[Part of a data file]

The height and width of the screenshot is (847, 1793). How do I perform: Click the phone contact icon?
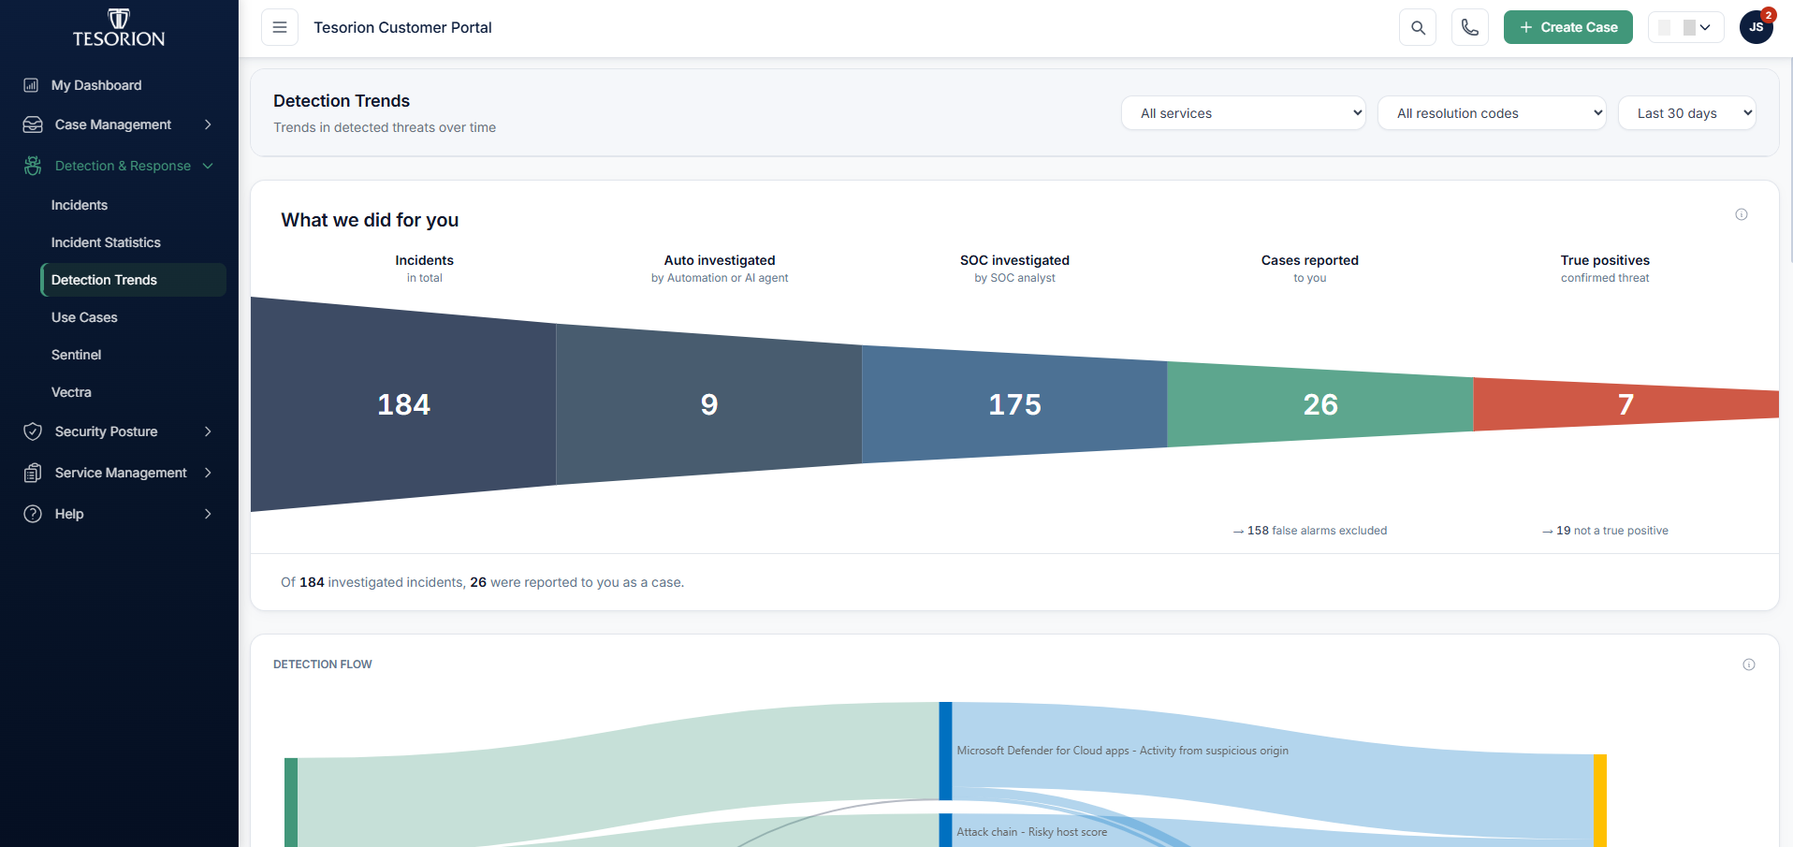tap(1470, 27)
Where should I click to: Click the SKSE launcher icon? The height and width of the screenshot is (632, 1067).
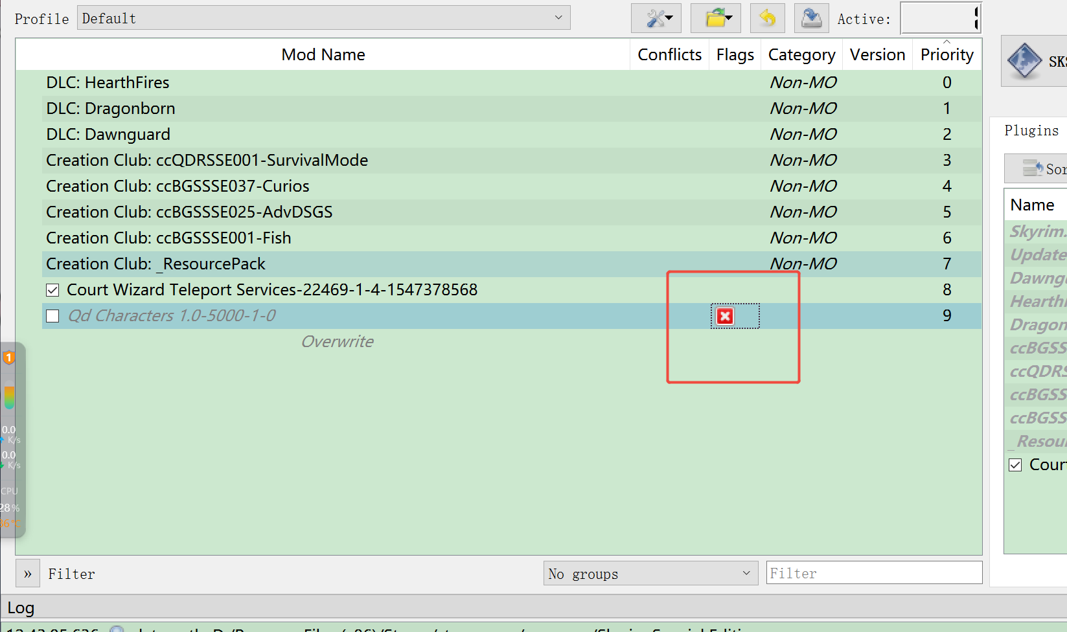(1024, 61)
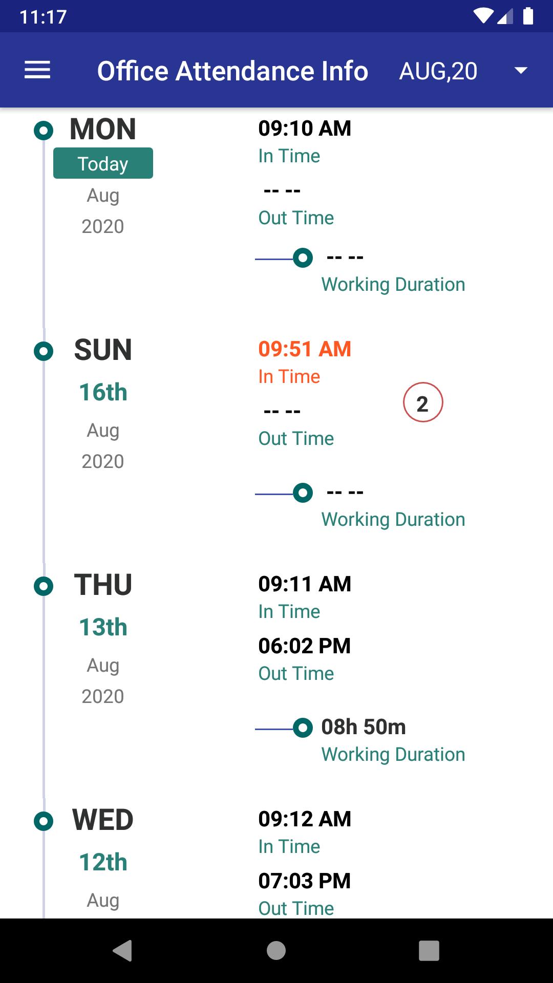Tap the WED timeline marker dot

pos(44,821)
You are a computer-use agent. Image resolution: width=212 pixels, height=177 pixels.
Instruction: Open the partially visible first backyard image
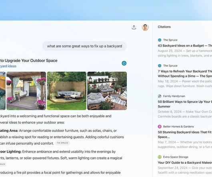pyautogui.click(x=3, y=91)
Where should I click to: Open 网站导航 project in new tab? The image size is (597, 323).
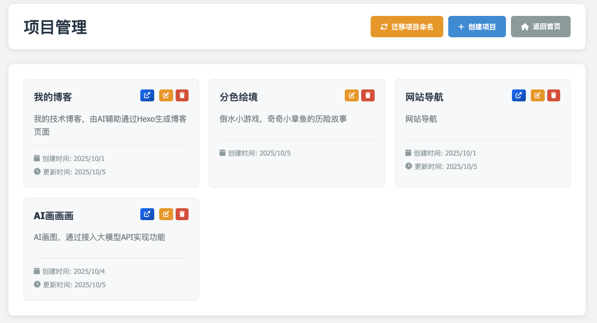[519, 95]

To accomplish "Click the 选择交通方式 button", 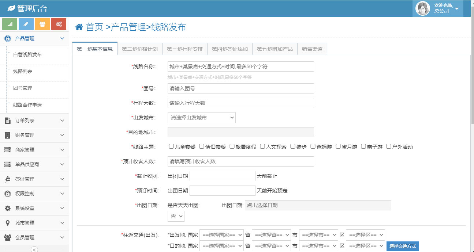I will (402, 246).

---

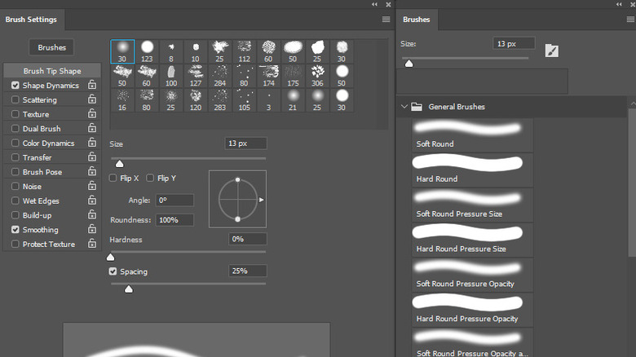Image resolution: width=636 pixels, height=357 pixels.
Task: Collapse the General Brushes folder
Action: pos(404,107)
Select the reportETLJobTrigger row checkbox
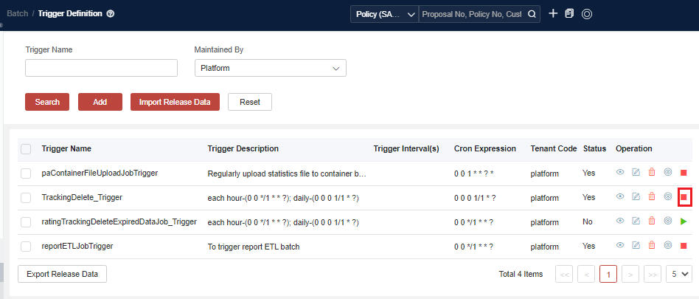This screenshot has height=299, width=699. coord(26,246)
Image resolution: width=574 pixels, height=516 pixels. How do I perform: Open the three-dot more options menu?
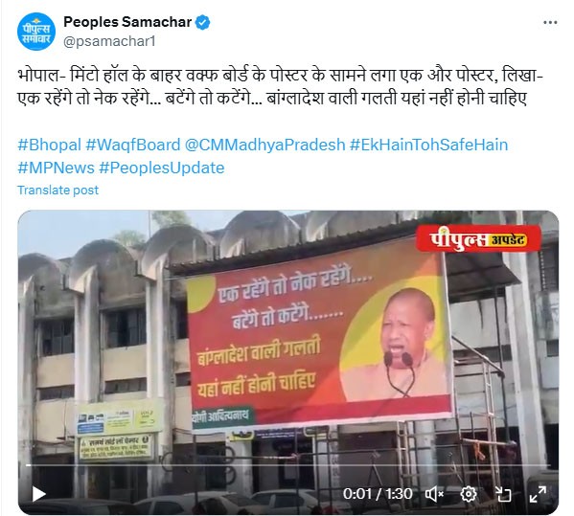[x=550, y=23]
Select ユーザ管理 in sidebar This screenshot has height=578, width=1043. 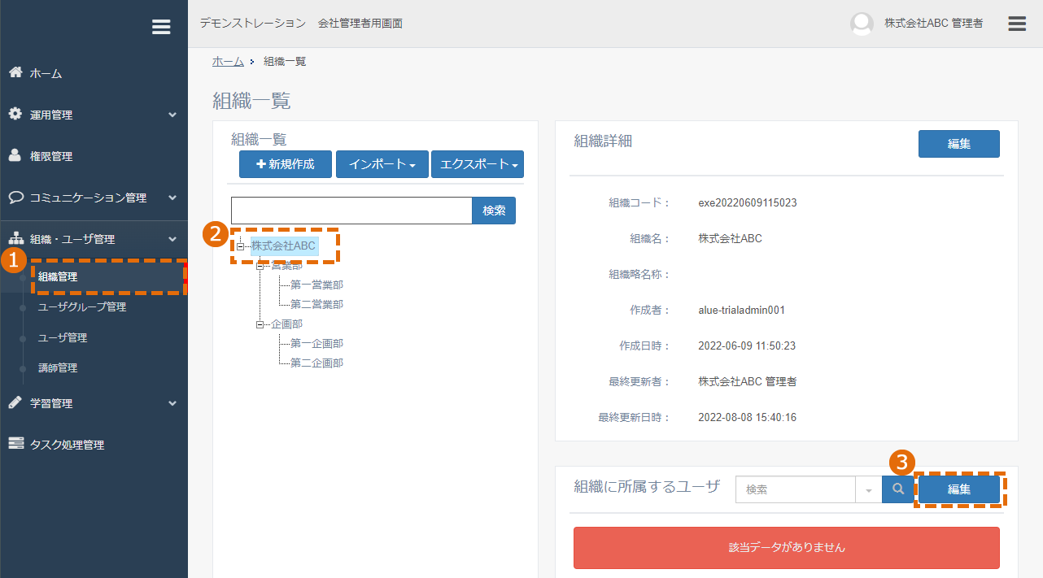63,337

**TASK DETAILS**
Return the lines of the records that run from the line containing "The height and width of the screenshot is (847, 1793)." through the line containing "pyautogui.click(x=3, y=91)", both included, exactly as they appear. Leave the pictures out.

**CORRECT RESPONSE**
The height and width of the screenshot is (847, 1793). How do I perform: Click the phone contact icon?
tap(1470, 27)
Where should I click to: Click the SKSE launcher icon? The height and width of the screenshot is (632, 1067).
(1024, 61)
Tap the WED timeline marker dot

pos(44,821)
You are a computer-use agent. Image resolution: width=212 pixels, height=177 pixels.
Instruction: Open the partially visible first backyard image
pyautogui.click(x=3, y=91)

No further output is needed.